* Click-target data:

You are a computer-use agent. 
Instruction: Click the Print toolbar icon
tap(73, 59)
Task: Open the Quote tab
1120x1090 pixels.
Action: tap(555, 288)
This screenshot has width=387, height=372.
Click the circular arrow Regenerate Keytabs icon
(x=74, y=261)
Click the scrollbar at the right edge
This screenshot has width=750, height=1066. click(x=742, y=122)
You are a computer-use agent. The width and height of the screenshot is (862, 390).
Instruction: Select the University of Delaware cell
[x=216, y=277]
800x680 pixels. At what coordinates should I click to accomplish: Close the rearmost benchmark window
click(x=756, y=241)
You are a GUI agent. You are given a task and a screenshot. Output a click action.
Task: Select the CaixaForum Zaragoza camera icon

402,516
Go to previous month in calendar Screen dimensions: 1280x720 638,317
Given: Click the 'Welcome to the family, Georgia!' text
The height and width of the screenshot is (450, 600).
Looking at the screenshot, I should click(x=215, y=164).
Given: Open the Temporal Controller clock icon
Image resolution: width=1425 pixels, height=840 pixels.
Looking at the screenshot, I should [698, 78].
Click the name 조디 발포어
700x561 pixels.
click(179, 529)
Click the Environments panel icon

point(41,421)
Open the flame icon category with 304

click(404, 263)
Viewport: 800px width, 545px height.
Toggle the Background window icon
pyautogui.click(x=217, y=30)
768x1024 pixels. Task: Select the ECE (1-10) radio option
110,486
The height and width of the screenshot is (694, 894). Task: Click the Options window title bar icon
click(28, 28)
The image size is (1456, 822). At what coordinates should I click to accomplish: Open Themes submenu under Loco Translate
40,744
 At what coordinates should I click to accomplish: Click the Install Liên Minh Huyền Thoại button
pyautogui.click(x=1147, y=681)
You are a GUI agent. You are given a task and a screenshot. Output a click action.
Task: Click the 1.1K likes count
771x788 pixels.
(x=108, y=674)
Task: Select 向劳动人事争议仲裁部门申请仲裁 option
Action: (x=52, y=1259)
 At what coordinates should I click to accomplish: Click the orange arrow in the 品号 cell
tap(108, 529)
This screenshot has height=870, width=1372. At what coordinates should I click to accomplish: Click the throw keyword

* PROBLEM REQUIREMENTS: Rewrite every row above, changing each "Instruction" to "Command" and keeping everything else the same.

* ANSWER TO THE TASK:
You are a computer-use agent. 
Command: Click the Print toolbar icon
tap(73, 59)
Task: Open the Quote tab
1120x1090 pixels.
Action: tap(555, 288)
This screenshot has width=387, height=372.
Click the circular arrow Regenerate Keytabs icon
(x=74, y=261)
Click the scrollbar at the right edge
This screenshot has width=750, height=1066. click(x=742, y=122)
You are a computer-use agent. The width and height of the screenshot is (862, 390).
Command: Select the University of Delaware cell
[x=216, y=277]
800x680 pixels. At what coordinates should I click to accomplish: Close the rearmost benchmark window
click(x=756, y=241)
You are a GUI agent. You are given a task and a screenshot. Output a click action.
Task: Select the CaixaForum Zaragoza camera icon

402,516
Go to previous month in calendar Screen dimensions: 1280x720 638,317
Given: Click the 'Welcome to the family, Georgia!' text
The height and width of the screenshot is (450, 600).
Looking at the screenshot, I should click(x=215, y=164).
Given: Open the Temporal Controller clock icon
Image resolution: width=1425 pixels, height=840 pixels.
Looking at the screenshot, I should [698, 78].
Click the name 조디 발포어
700x561 pixels.
click(179, 529)
Click the Environments panel icon

point(41,421)
Open the flame icon category with 304

click(404, 263)
Viewport: 800px width, 545px height.
Toggle the Background window icon
pyautogui.click(x=217, y=30)
768x1024 pixels. Task: Select the ECE (1-10) radio option
110,486
The height and width of the screenshot is (694, 894). Task: Click the Options window title bar icon
click(28, 28)
The image size is (1456, 822). At what coordinates should I click to accomplish: Open Themes submenu under Loco Translate
40,744
 At what coordinates should I click to accomplish: Click the Install Liên Minh Huyền Thoại button
pyautogui.click(x=1147, y=681)
You are a GUI agent. You are given a task and a screenshot. Output a click action.
Task: Click the 1.1K likes count
771x788 pixels.
(x=108, y=674)
Task: Select 向劳动人事争议仲裁部门申请仲裁 option
Action: (x=52, y=1259)
 At what coordinates should I click to accomplish: Click the orange arrow in the 品号 cell
tap(108, 529)
This screenshot has height=870, width=1372. At what coordinates should I click to accomplish: Click the throw keyword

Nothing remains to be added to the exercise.